関心の薄い口調で日下部が言う。自分が乗るバイクにこだわりはないらしい。ソリッドでシャープな佇まいはライダーに良く似ていると思うのだけれど。

「そんなことよりさ、行くんでしょ? 沢崎拓也の家。なら早く行こうよ。ここ、虫がいっぱいいて嫌なんだ」

日下部はコンビニの窓ガラスに群がる蛾を、嫌悪の眼差しで見詰めながら言った。いつもの冷たい目とは違い、焼き殺そうとするような恨みの隠った視線だった。

「そうか。君は虫が苦手か。意外な弱点だね。日下部沙耶もちゃんと女の子してるじゃないか」
「うるさい。早く行くぞ」

アクセルを捻り、飼い慣らした獣を唸らせるようにエンジンを吹かして、僕を急き立てる。

「わかった。ああ、ちなみに、日下部が店に来ることを、沢崎は知らないから。あいつにはメールで僕が店に行くことだけを伝えてある。誰も得をしないサプライズだけどね。沢崎が僕らにしたことを考えれば、可愛すぎる悪戯だと言える」

些細な嫌がらせだ。これくらいの仕返しはしても、罰は当たらないだろう。もっとも、予想外の人物が目の前に現れたところで、沢崎が慌てふためくわけもないだろうが――。

「ふうん。まあ、どっちでもいいよ、そんなことは。

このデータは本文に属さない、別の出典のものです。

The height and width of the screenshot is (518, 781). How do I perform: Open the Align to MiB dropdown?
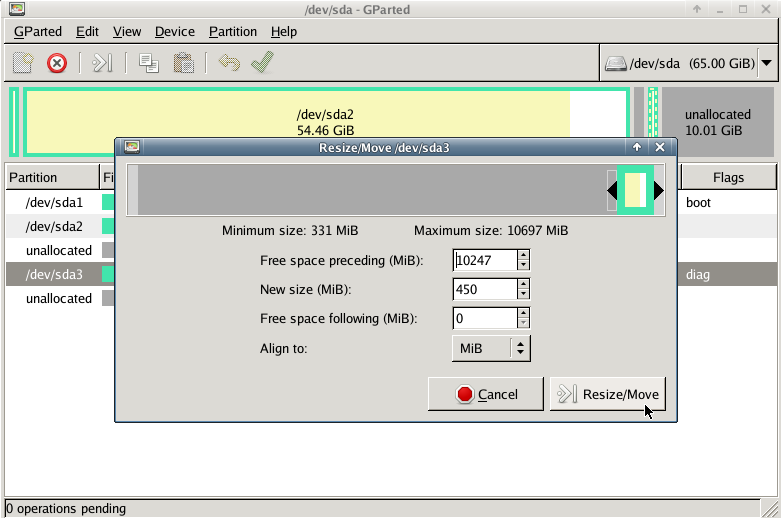[490, 348]
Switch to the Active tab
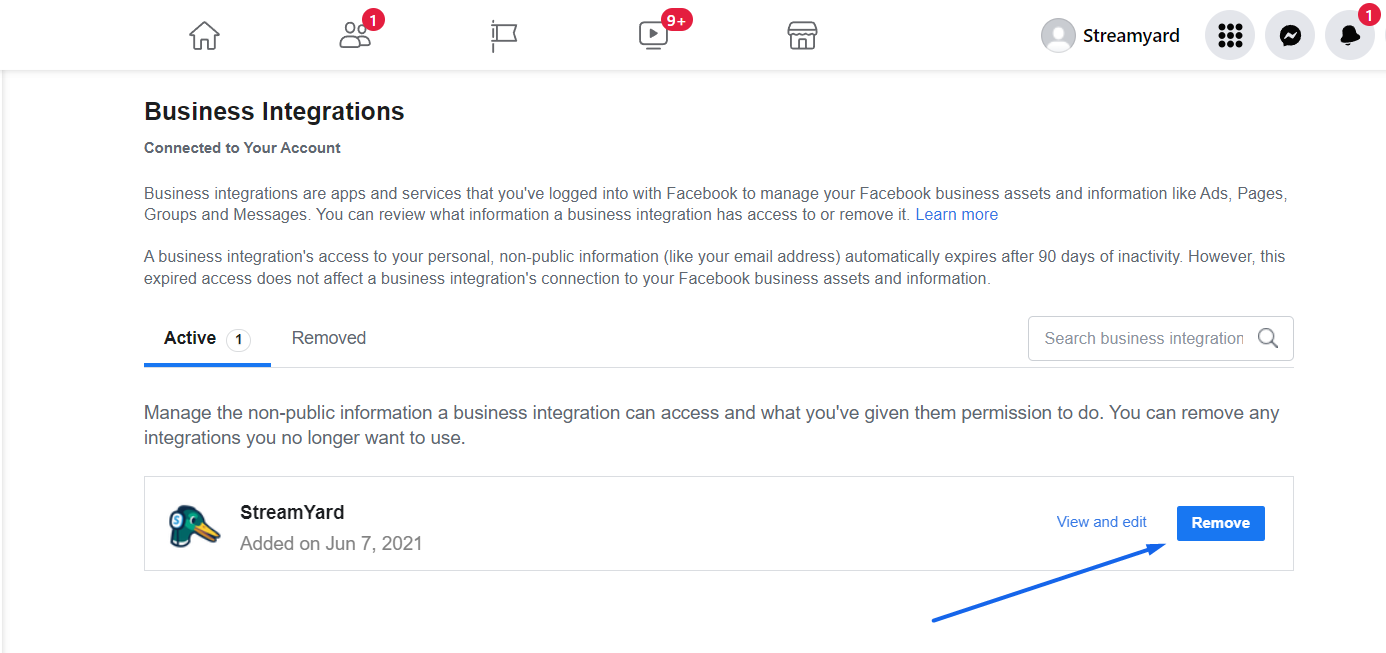1386x653 pixels. (x=190, y=338)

さっさと行こう。うわぁ――でっかい奴が近くを飛んでるよ、気持ち悪い」

確かに掌サイズの蛾が宙を舞っていた。あの大きさは僕でも嫌悪せずにはいられない。そいつが少し近付くたびに肩をびくつかせる日下部が珍しくて、もう少し見物してみたいという気持ちもある。まあ、そんなことをして日下部の怒りがこっちに飛んできても得はないので、出発するとしよう。

「こっちはスクーターだから、全力で飛ばしても余裕で付いてこれるよな」
「確認するまでもないじゃない。そんな当たり前のこと」
「あ、そう」

僕はベスパに股がり、エンジンを付けた。日下部の4サイクル二気筒に比べると、何ともまあ、情けないエンジン音が響いた。
ヘルメットを被り、ゴーグルを下ろして方向転換。

「行こうか」

僕たちはコンビニを後にして沢崎の家へと向かった。



――夏の夜のドライブインは、墓標のようにその姿を闇に浮かべていた。
通りを走る車は海底探索機みたいに舗道を照らしている。物言わぬ街灯が仏頂面で頭を垂れ、足下に投げ遣りな灯りを落とす。作られた光は夜闇を追い遣り、この店が眠ることを許さない。

夜は澄んでいる。日が落ちてから外に出る度に、いつもそう思う。昼よりも音がよく通る気がするし、匂いだって違う気がする。どうしても夜に聴きたい種類の音楽だってある。人間が夜行性ならいいのに、と思う。自分ひとりなら、いつまででも起きていたいところだけれど、他の人間は昼間のほうが活動的なのだから、仕方がない。